Kochana Maniusiu
Odeszłaś ode mnie 31.12.2012 o godz. 06:30. Wszyscy Cię opłakiwaliśmy, ale ja płaczę po dzień dzisiejszy. Nie mogę pogodzić się z Twoim odejściem, zostało po Tobie puste miejsce i Twój zapach w ręczniku, w który Cię otulałam. Przytulam go i wącham codziennie, nawet z nim śpię, bo z Tobą już nie mogę. Płaczę nawet teraz, gdy to piszę.
Przeszłyśmy razem wiele przez te 9 lat. Byłaś taka dzielna, a ja pomagałam Ci wyjść z każdej choroby. Pokonałyśmy dwa razy zapalenie płuc, pozbyłyśmy się płynu z płuc, leczyłyśmy niedomykalność zastawki sercowej, aż w końcu pokonała Cię niewydolność nerek.Nie wiem czy zrobiłam dla Ciebie wszystko, jeżeli mogłam zrobić coś jeszcze – to wybacz mi proszę… mam wyrzuty sumienia. Miałyśmy jechać do naszego weterynarza, ale nie doczekałaś. Nie męczyłaś się długo, przynajmniej tak mi się wydaje i taką mam nadzieję. Nie wiedziałam, że nie będę się mogła pozbierać po Twojej śmierci. Tyle rzeczy po Tobie zostało… i tyle pustki… przecież kiedyś wszędzie było Cię pełno. Maniusiu jak Ci tam? Nie wiem czy nie jest Ci zimno, czy nie jesteś głodna… ale mam nadzieję, że czujesz się już dobrze, bez leków i kroplówek. Wiem, że tego nie lubiłaś, ale to pomagało Ci normalnie funkcjonować, a mi cieszyć się każdym dniem spędzonym razem z Tobą. Ale kryzys przyszedł tak nagle… a przecież już było źle, nawet bardzo źle, nie
raz. Ale udało nam się to wszystko pokonać, już wierzyłam, że jest dobrze, że najgorsze mamy za sobą… i tu się poddałaś… a ja nadal zadaję sobie pytanie – dlaczego?
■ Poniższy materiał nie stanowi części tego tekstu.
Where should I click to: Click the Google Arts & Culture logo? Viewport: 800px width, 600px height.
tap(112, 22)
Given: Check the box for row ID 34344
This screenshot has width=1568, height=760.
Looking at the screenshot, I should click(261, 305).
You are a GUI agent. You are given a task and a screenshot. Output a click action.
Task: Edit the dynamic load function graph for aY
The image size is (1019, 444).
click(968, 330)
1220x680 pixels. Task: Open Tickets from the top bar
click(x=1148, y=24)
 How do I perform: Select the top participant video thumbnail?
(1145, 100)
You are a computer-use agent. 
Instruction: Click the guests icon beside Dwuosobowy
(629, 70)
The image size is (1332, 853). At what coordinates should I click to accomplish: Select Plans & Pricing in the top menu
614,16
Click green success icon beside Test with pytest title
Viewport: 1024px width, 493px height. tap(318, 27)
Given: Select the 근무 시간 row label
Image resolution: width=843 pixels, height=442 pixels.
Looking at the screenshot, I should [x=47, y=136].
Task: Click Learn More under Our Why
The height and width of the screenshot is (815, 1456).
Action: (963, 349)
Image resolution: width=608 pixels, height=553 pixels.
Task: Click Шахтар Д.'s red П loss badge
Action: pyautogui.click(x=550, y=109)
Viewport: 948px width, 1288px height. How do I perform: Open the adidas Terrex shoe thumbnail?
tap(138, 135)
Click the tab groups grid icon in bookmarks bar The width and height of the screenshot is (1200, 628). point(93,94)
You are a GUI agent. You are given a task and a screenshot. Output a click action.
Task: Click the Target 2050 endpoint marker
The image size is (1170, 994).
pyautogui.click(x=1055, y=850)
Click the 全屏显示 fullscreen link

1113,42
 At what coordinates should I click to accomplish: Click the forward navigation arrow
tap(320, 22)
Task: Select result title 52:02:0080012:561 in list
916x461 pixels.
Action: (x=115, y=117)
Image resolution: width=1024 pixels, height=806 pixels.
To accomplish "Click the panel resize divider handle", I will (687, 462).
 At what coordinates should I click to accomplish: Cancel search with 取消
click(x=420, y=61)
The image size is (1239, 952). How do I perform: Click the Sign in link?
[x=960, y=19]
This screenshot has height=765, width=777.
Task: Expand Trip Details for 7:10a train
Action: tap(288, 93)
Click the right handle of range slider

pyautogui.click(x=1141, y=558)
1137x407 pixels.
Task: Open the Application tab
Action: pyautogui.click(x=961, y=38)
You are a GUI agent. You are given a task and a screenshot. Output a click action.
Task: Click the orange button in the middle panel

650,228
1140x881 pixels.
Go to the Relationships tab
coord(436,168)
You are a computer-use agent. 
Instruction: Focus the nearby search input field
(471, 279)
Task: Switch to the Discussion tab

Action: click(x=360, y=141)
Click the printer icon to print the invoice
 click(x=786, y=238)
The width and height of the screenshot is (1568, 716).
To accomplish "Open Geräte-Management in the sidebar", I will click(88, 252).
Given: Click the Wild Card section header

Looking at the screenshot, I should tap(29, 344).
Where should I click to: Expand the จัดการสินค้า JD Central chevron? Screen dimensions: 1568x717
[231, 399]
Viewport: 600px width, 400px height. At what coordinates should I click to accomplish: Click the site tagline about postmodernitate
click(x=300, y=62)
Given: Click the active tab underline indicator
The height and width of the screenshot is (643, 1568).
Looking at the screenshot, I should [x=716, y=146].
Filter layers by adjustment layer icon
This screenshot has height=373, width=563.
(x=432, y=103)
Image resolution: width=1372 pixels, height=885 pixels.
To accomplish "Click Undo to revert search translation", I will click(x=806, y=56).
Czy nie mogłaś jeszcze żyć? Czy naprawdę tak musiało być czy może jeszcze mogliśmy coś zrobić?
Odeszłaś na naszych rękach, głaskaliśmy Cię, a nasze cierpienie nie miało umiaru… Mam nadzieję, że to czułaś i że nie zapomnisz. Bo ja Cię nigdy nie zapomnę. Zostaniesz na zawsze w moim sercu, w moich myślach, wspomnieniach, na zdjęciach… Mam po Tobie pamiątki, których nigdy się nie pozbędę, a nikt nawet nie wyobraża sobie, jak można tak cierpieć, jak ja teraz cierpię… bo Ty byłaś moim dzieckiem, przecież wychowywałam Cię od małego. W tych najgorszych chwilach dawałam Ci jedzenie i picie ze strzykawki, bo sama już nie chciałaś jeść…
Kocham Cię i zawsze Cię będę kochać i wierzę w To, że kiedyś się spotkamy po tamtej stronie, a Ty mnie poznasz i przybiegniesz do mnie i już nazawsze będziemy razemi nikt i nic, żadna siła nas nie rozdzieli! Bo Ty zawsze byłaś mi wierna i umiałaś odwzajemnić moją miłość. Wierzę w to, że byłaś u mego boku szczęśliwą fretką.